NOTE: Change the read permissions to your user only on the operating system, removing any other permissions.

5. Deployment Workflow

It is possible to create EKS-D on the Zadara cloud in two ways: (a) in a simple way; and (b) in more elaborate stages. This document will show a method that is more complex than the standard one.

6. File Downloading

The first step is to download the Terraform scripts:

git clone <https://github.com/zadarastorage/zadara-examples.git>cd zadara-examples/k8s/eksd/

7. Volume Type Choice

The remaining steps are definitions of the EKS-D infrastructure. To define the types of volumes to be created (in the AWS standard), you need to check whether your cloud has the disk types and which is the standard for the EBS creation.

In the Symphony console, check the types:

The idea is to use the default type of your network (gp3 in the case below):

The summary of both commands in one is:

volume volume-types list -c name -c alias -c is_default -
c is_provisioning_disabled

8. CNI Networking Provider Choice

There are 3 different types of network providers to choose from: Flannel, Calico, or Cilium. The default is Flannel, Cilium has limited support.

9. Instance Image Choice

The instances to be created must be listed in your cloud’s image list. The default is Ubuntu 22.04 LTS for the bastion host and EKS-D 1.29 for the EKS nodes. Go to Images under Machine Images in the Zadara dashboard:

The images must be listed:

If they are not listed, you can download the images from the Marketplace within Machine Images:

You need to collect the IDs in AWS format for the images. By clicking on the image you can check the ID:

With all the steps and choices made, the next step is to configure Terraform with the defined options, access keys, and passwords.

10. Installing EKS-D

To create the EKS-D infrastructure and create a cluster with the options defined in the previous step, you need to create a new options file based on the Zadara GitHub repository.

The method that will be used is more complete and complex than the standard one for demonstration environments. In a way, it is what should be done for production environments.
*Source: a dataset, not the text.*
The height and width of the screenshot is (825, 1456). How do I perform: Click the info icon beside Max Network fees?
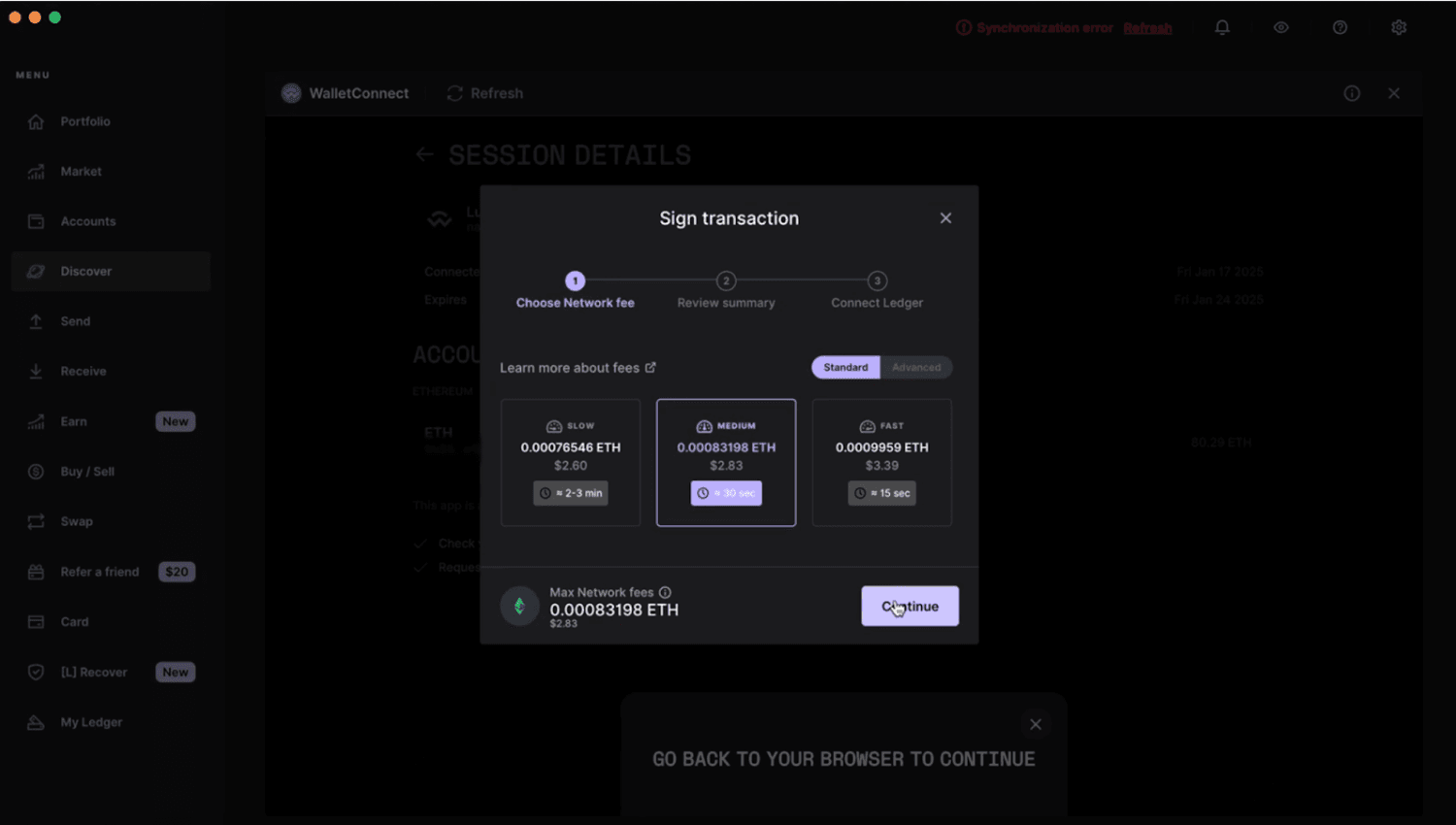pyautogui.click(x=665, y=592)
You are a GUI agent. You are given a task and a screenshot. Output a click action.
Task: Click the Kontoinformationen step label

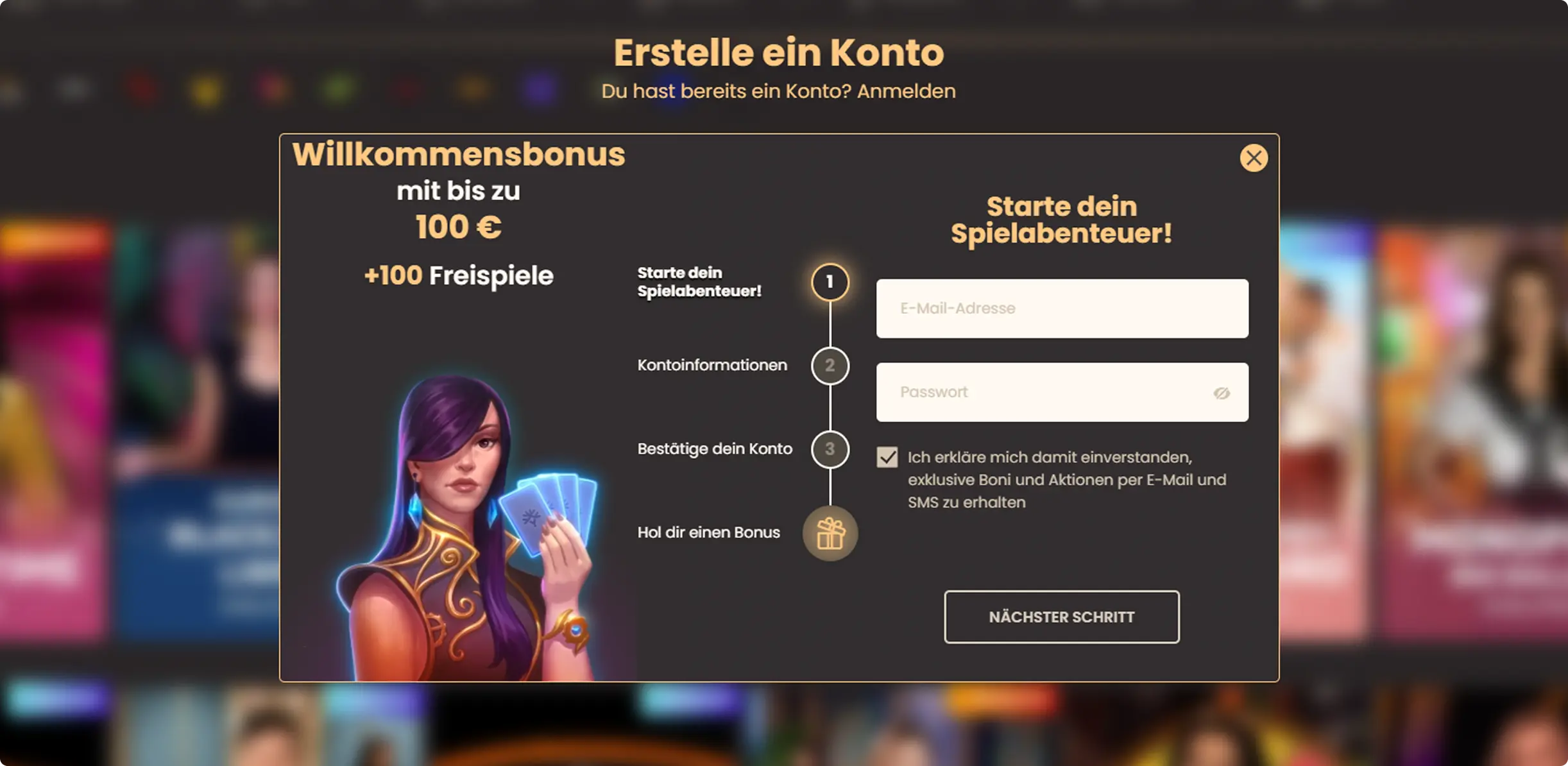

You need to edit and configure the EKS-D environment in phases, the first phase being the deployment of the infrastructure. To do this, you must go to the infra-terraform directory and copy and edit the terraform.auto.tfvars.template file:

Edit the terraform.auto.tfvars file by changing, or adding in some cases, the parameters below:

api_endpoint                       = "URL_Cloud_Zadara"cluster_access_key                 = "Access_Key_Id"cluster_access_secret_id           = "Secret_Access_Key"bastion_keyname                    = "Key_Name"bastion_ami                        = "AMI_ID"environment                        = "ENV_Name"

Run the terraform init command to initialize terraform:

# terraform initInitializing the backend...Initializing provider plugins...- Finding hashicorp/aws versions matching "~> 3.33.0"...- Finding latest version of hashicorp/cloudinit...- Installing hashicorp/aws v3.33.0...- Installed hashicorp/aws v3.33.0 (signed by HashiCorp)- Installing hashicorp/cloudinit v2.3.5...- Installed hashicorp/cloudinit v2.3.5 (signed by HashiCorp)Terraform has created a lock file .terraform.lock.hcl to record the providerselections it made above. Include this file in your version control repositoryso that Terraform can guarantee to make the same selections by default whenyou run "terraform init" in the future.Terraform has been successfully initialized!You may now begin working with Terraform. Try running "terraform plan" to seeany changes that are required for your infrastructure. All Terraform commandsshould now work.If you ever set or change modules or backend configuration for Terraform,rerun this command to reinitialize your working directory. If you forget, othercommands will detect it and remind you to do so if necessary.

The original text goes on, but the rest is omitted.